Blueprint for the sharp theorem (the Breiman/ELW route) #
The cleanest route (Einsiedler–Lindenstrauss–Ward, Entropy in Ergodic Theory, Ch. 2; Bruin,
Ergodic Theory I, Lecture 15; Breiman 1957/Chung 1961) is a single telescoping identity rather
than a two-sided sandwich. Write the conditional information function
I_{P|𝒜}(x) = -log (μ⟦P(x) | 𝒜⟧)(x) and gₖ(x) = I_{P | ⋁_{j=1}^{k-1} T⁻ʲP}(x) (with g₁ = I_P).
The chain rule I_{P∨Q} = I_Q + I_{P|Q} telescopes to the exact identity
iₙ(x) = ∑_{j=0}^{n-1} g_{n-j}(Tʲ x). [Bruin Lec. 15; ELW Ch. 2]
Let g = lim_k gₖ (a.e. and in L¹, by Lévy downward martingale convergence). Then
(1/n)·iₙ(x) = (1/n)∑_{j<n} g(Tʲx) + (1/n)∑_{j<n} (g_{n-j} − g)(Tʲx).
- The first term
→ ∫ g dμ = H(P | ⋁_{j≥1} T⁻ʲP) = h(P,T)by Birkhoff (repo:tendsto_birkhoffAverage_ae_integral) and the conditional-entropy formula forh. - The second (Cesàro tail)

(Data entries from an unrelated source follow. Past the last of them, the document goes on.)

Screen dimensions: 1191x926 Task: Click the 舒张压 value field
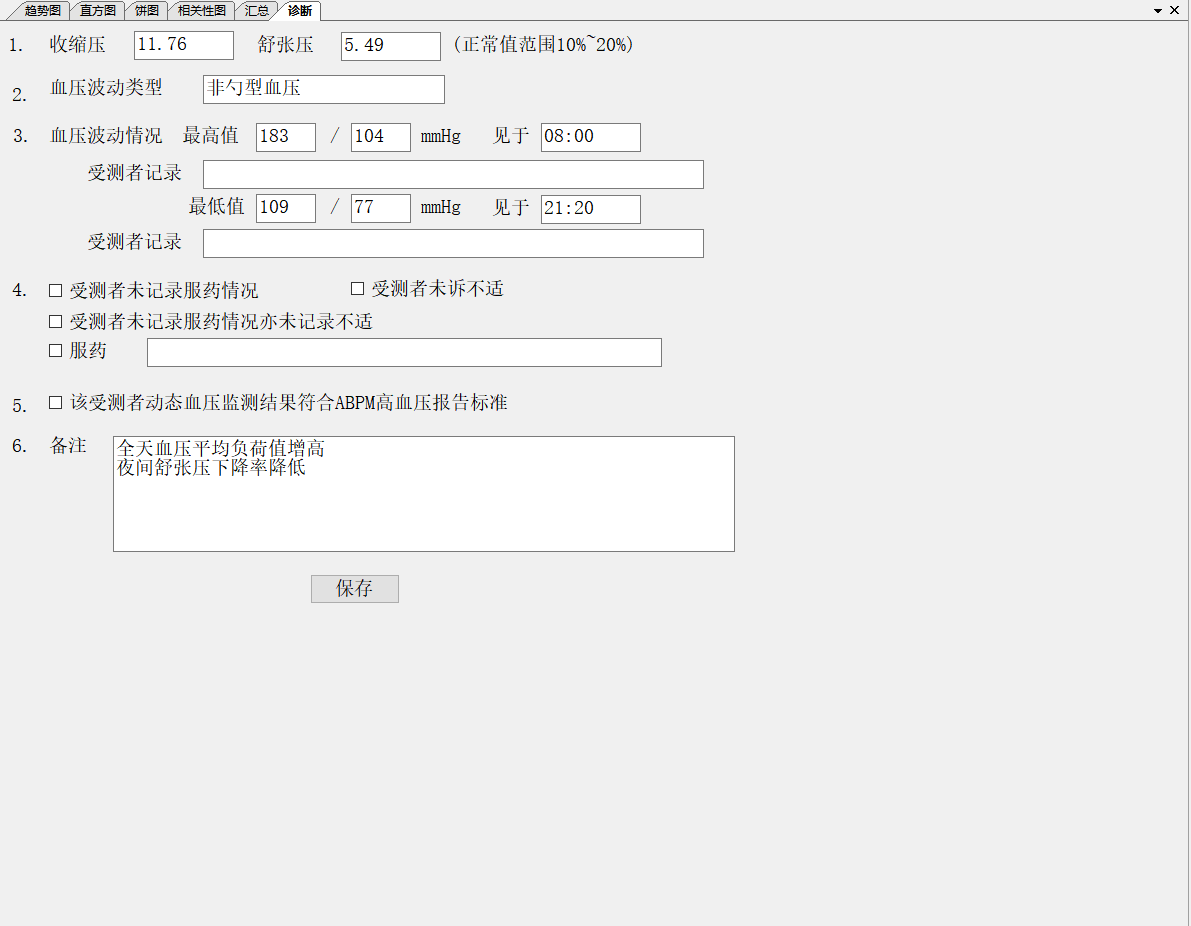[390, 46]
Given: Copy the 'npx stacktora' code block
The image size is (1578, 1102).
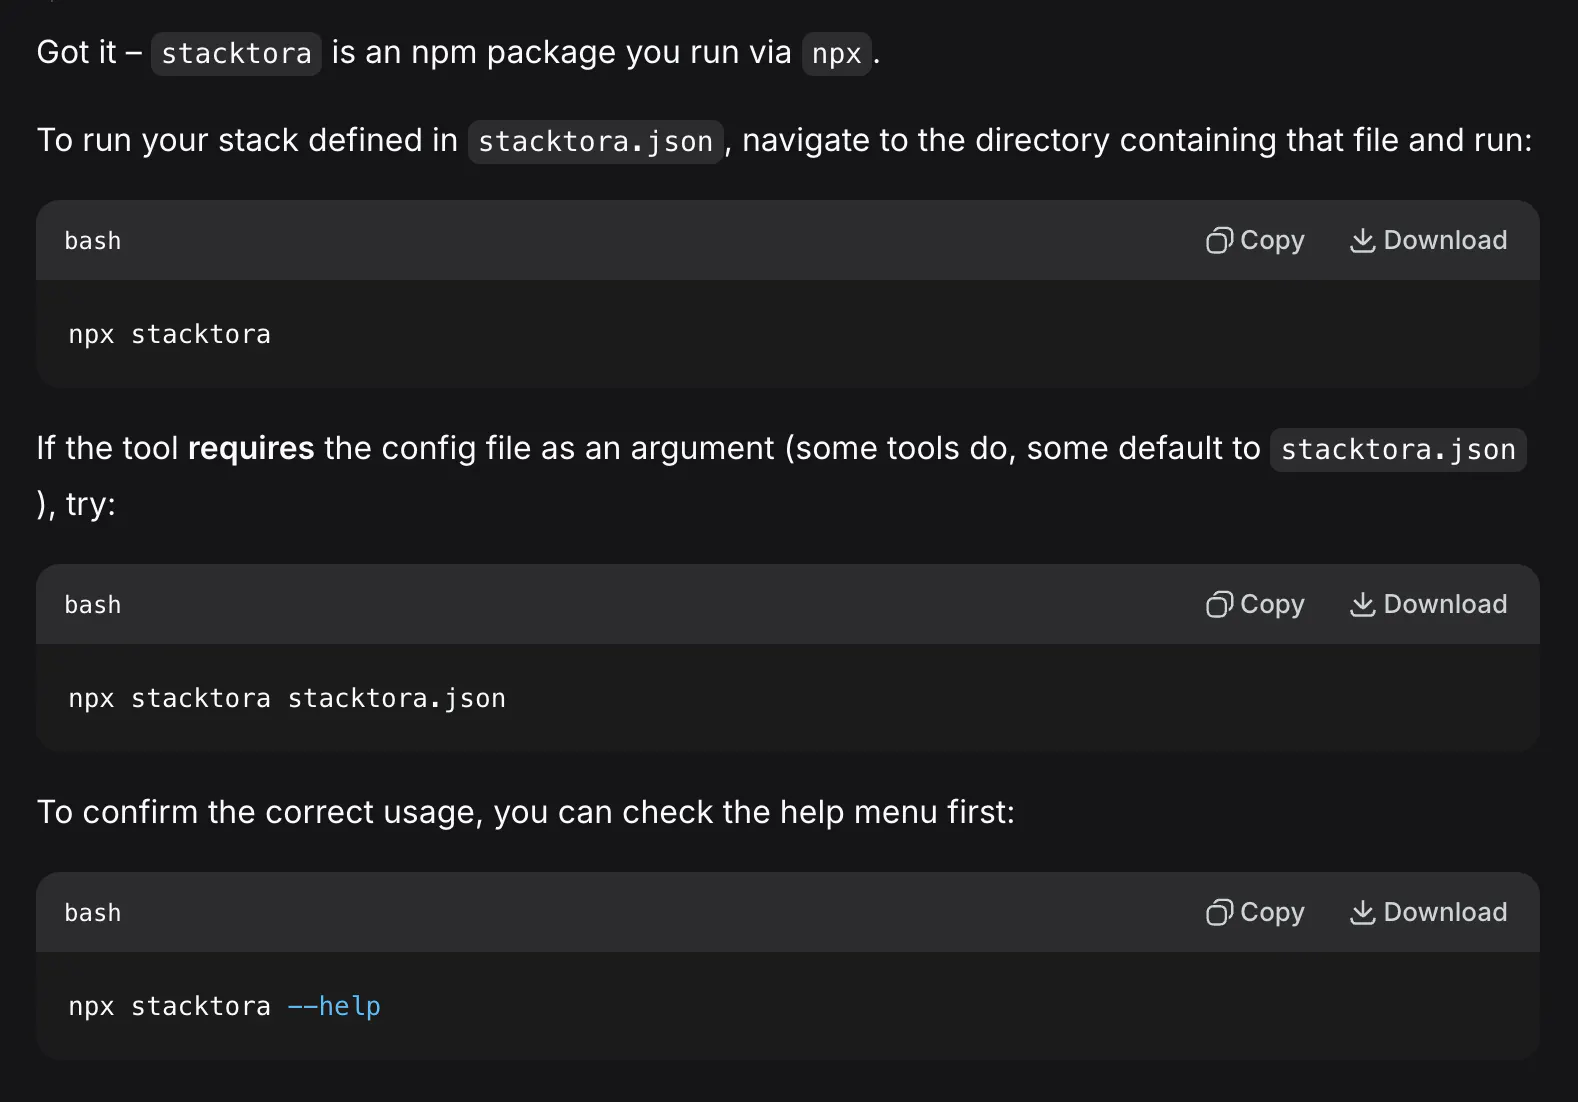Looking at the screenshot, I should click(1255, 241).
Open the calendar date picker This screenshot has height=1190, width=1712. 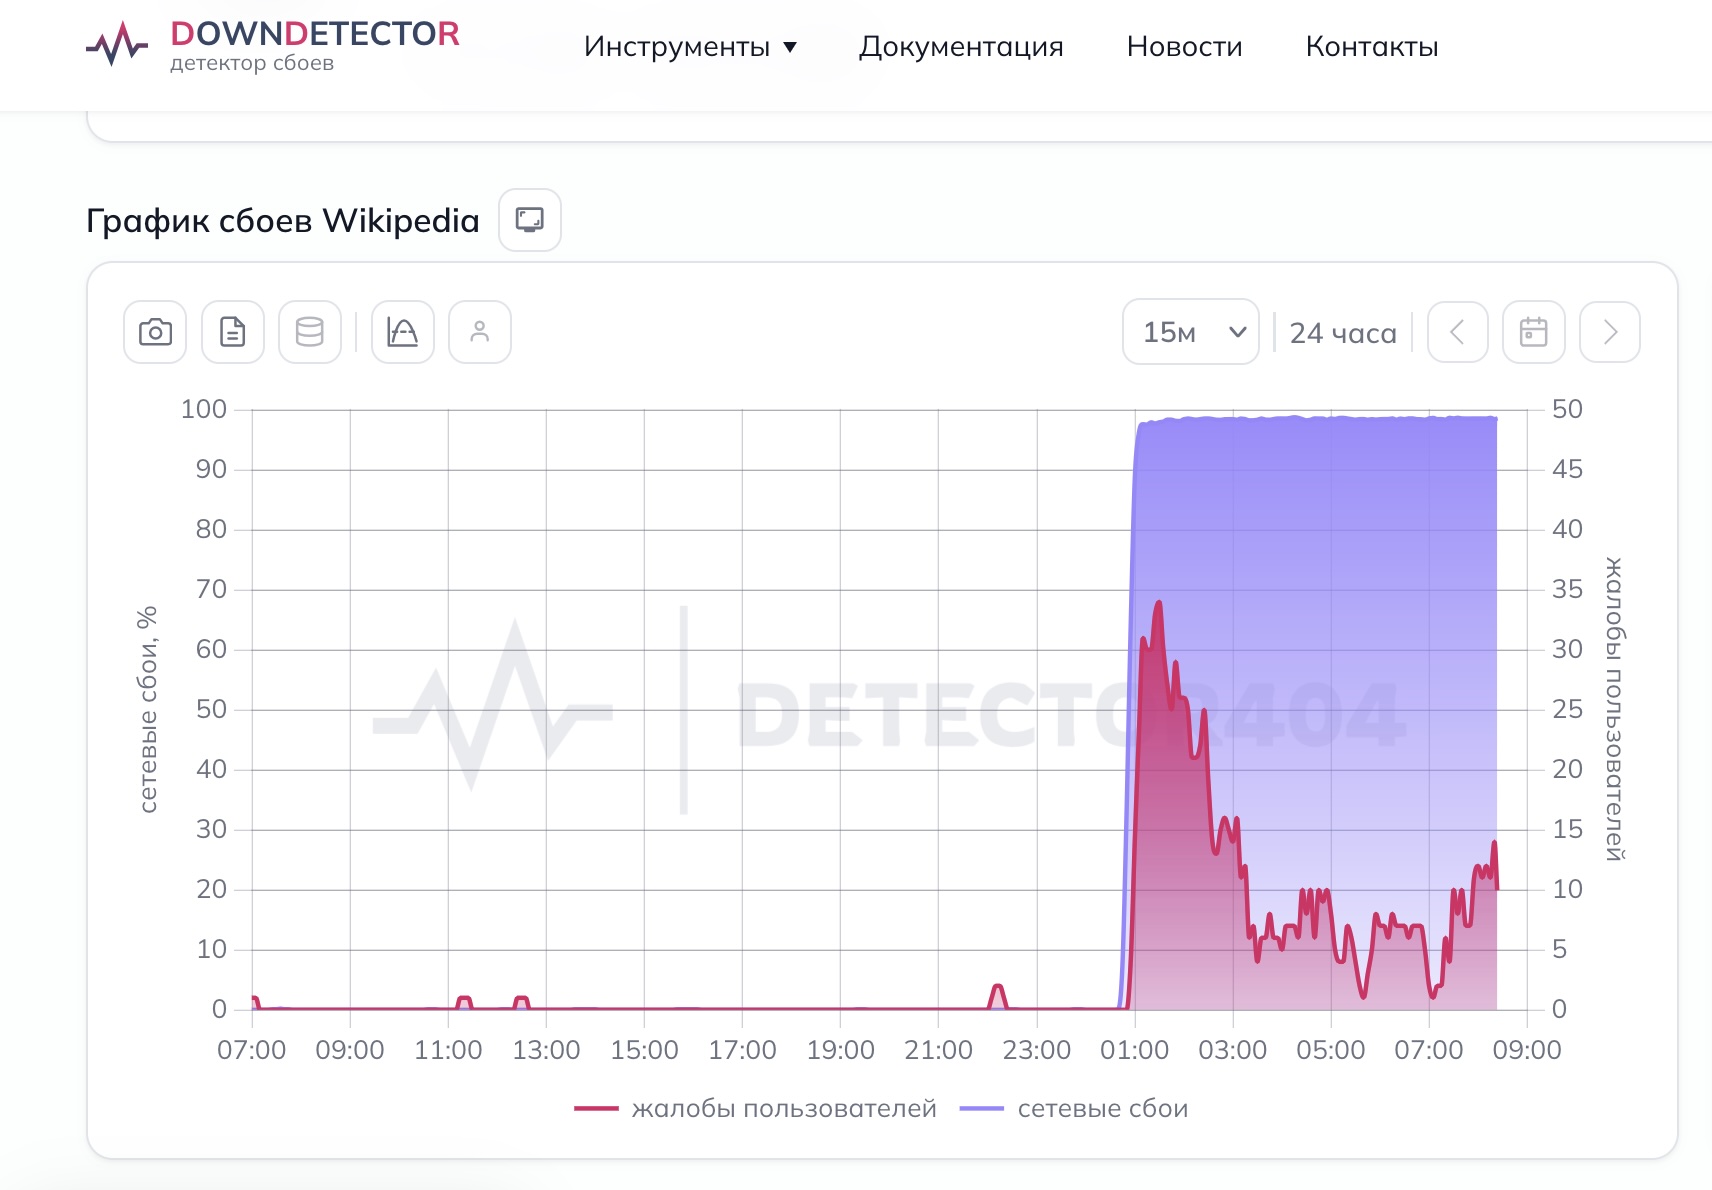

→ 0via the Chung dominationg* := supₙ gₙ ∈ L¹, a maximal dominatorG_N = sup_{k≥N}|gₖ − g| → 0, and dominated convergence + the ergodic theorem.
The convergence gₖ → g together with ∫ gₖ = H(P | ⋁₁^{k-1} T⁻ʲP) → h is exactly the repo's
condEntropy_tendsto_iSup (the fixed-partition Lévy theorem) once I_{P|𝒜} is in place.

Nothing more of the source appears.